Go over the entries below line by line, copying each one that contains the word "drraoshospitals".

◆ Available records:
────

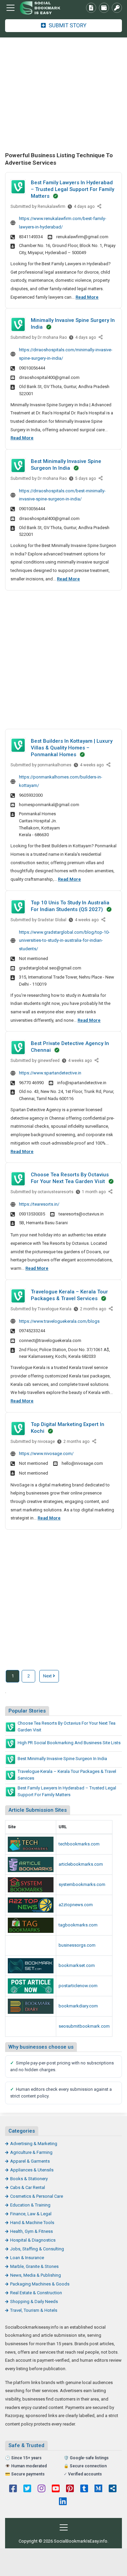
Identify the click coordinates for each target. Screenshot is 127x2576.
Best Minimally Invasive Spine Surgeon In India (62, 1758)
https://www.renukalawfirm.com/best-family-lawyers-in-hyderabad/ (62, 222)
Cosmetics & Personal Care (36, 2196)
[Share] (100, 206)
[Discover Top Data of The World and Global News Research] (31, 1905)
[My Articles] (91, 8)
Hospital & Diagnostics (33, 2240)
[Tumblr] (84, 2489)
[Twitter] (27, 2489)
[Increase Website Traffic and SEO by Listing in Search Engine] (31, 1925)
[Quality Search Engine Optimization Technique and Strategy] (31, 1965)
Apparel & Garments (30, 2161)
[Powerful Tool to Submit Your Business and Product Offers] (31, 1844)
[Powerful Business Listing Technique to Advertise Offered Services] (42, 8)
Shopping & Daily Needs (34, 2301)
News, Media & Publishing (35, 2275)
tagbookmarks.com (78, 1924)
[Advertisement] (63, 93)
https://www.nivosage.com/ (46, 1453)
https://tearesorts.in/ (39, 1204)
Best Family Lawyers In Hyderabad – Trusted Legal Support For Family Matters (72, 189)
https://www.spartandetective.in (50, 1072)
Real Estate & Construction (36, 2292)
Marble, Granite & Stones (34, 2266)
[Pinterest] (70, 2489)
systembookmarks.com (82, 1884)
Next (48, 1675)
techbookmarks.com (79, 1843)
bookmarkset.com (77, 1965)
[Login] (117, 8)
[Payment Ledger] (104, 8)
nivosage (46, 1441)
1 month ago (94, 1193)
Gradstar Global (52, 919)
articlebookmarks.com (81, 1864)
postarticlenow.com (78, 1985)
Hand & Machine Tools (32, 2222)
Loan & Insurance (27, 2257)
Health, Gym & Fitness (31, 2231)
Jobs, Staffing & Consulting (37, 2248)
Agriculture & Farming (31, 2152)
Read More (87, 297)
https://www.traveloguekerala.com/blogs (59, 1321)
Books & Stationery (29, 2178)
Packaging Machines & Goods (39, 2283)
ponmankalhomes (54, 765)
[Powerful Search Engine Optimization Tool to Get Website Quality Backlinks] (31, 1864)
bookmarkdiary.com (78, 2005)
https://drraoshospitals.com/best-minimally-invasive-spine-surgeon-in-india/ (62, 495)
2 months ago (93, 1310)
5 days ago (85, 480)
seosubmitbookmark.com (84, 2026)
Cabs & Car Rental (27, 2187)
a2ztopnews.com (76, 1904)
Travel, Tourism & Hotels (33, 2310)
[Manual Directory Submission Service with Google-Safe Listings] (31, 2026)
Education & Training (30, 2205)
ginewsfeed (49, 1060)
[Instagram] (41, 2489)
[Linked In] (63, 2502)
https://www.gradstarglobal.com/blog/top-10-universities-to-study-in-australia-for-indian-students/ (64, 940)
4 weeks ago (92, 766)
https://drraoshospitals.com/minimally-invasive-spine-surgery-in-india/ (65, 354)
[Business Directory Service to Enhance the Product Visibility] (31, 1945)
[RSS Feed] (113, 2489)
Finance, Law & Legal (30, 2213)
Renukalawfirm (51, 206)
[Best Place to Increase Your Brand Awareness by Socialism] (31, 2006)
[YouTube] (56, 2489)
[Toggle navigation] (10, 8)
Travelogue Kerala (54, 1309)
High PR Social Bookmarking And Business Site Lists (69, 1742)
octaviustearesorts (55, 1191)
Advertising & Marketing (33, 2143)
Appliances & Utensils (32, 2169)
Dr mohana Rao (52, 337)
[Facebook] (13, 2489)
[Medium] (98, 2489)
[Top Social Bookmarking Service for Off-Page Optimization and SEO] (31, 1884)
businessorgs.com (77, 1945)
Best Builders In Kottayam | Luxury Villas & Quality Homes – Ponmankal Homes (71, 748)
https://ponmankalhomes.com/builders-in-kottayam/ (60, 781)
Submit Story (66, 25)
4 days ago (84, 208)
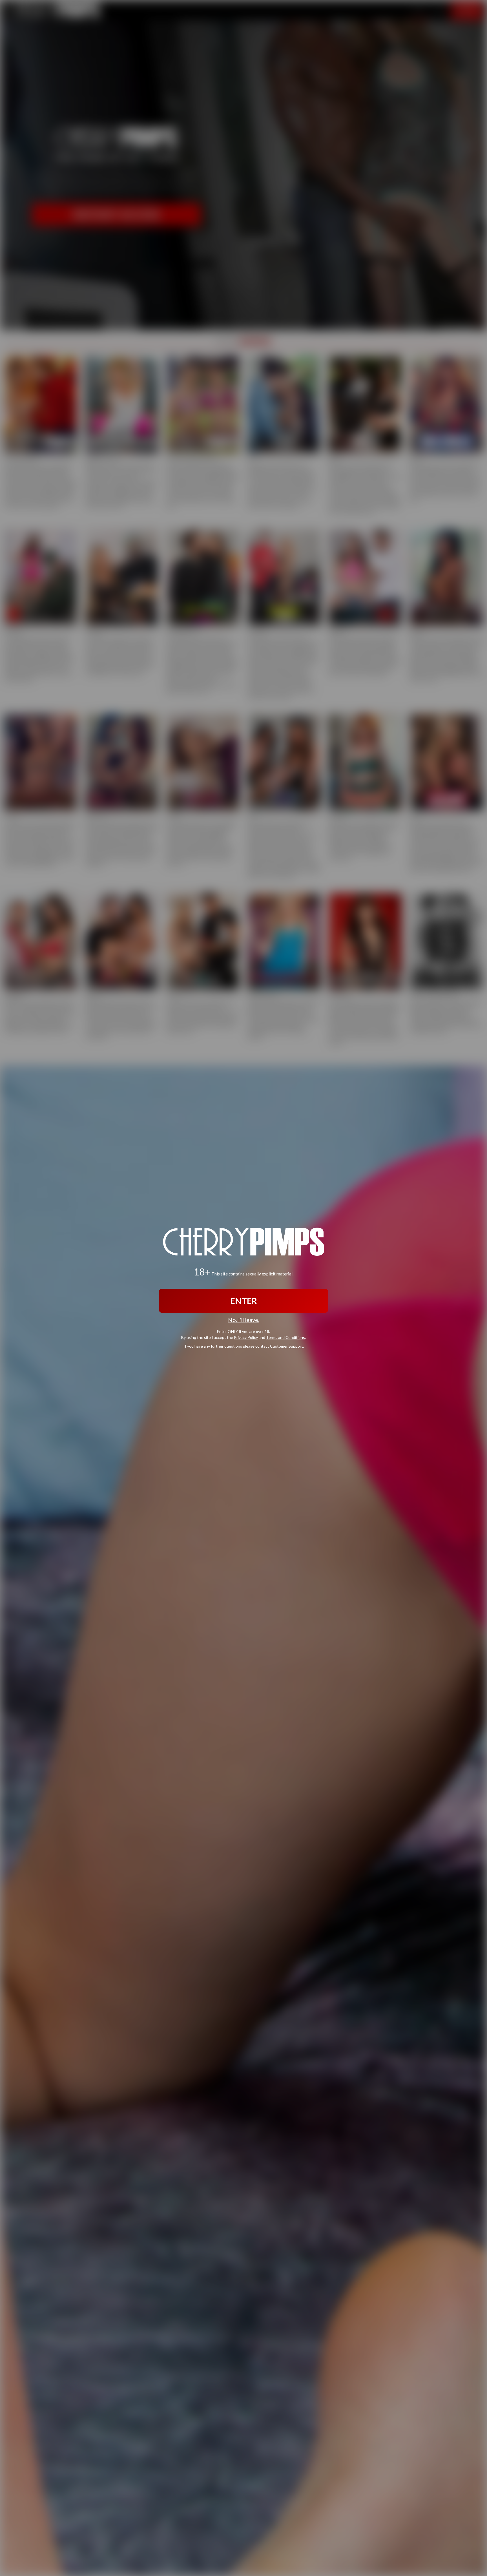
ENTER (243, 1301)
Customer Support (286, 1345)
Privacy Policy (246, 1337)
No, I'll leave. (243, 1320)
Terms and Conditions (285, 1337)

────

◆ Response below:
https://drraoshospitals.com/best-minimally-invasive-spine-surgeon-in-india/ (62, 495)
https://drraoshospitals.com/minimally-invasive-spine-surgery-in-india/ (65, 354)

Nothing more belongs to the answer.